Description of the task
Rewrite the stretch of the Super Bowl post that starts with "Last night was" and runs through "on the show.", swapping "podcast" for "radio show".
** Passage follows **
Last night was a monumental evening.  Well, for me anyway.  Two things happened.  One was I launched my official Gal For All Seasons podcast.  I didn’t know how I would feel about just talking to myself for a half hour, but I think it could have gone a lot worse.  Many thanks to NDB Media for producing the show.  Looking forward to working with you guys over there.

The other thing was that I actually made some Super Bowl predictions.  I don’t really care about the outcome — I won’t cry if the Patriots lose, but I usually root for AFC in the Bowl.  I didn’t last year (mostly because I hated the Steelers and really have a fangirl crush on Aaron Rodgers).  This year, for obvious reasons, I won’t be either.  But I’m not exactly rooting for the Giants either.  Getting all that out of the way, I have some predictions that I mentioned on the show.

One is that I think this will be a high scoring game.  I also think it’s Tom Brady’s game to lose.  If you think about it, the Giants are going into this game with absolutely no pressure.  They won in 2008, and they could very well win again, against a “superior” quarterback in Brady (blech).  If the Giants win, they’ve toppled over Goliath.  If the Patriots win, well, they beat a team that got by on luck.  It could go either way.  But I’m predicting a BIG time Brady choke.
** End of Passage **
** Data provided follows **
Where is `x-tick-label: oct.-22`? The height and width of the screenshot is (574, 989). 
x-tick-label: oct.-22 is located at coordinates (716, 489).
** End of Data provided **
Result of this exercise
Last night was a monumental evening.  Well, for me anyway.  Two things happened.  One was I launched my official Gal For All Seasons radio show.  I didn’t know how I would feel about just talking to myself for a half hour, but I think it could have gone a lot worse.  Many thanks to NDB Media for producing the show.  Looking forward to working with you guys over there.

The other thing was that I actually made some Super Bowl predictions.  I don’t really care about the outcome — I won’t cry if the Patriots lose, but I usually root for AFC in the Bowl.  I didn’t last year (mostly because I hated the Steelers and really have a fangirl crush on Aaron Rodgers).  This year, for obvious reasons, I won’t be either.  But I’m not exactly rooting for the Giants either.  Getting all that out of the way, I have some predictions that I mentioned on the show.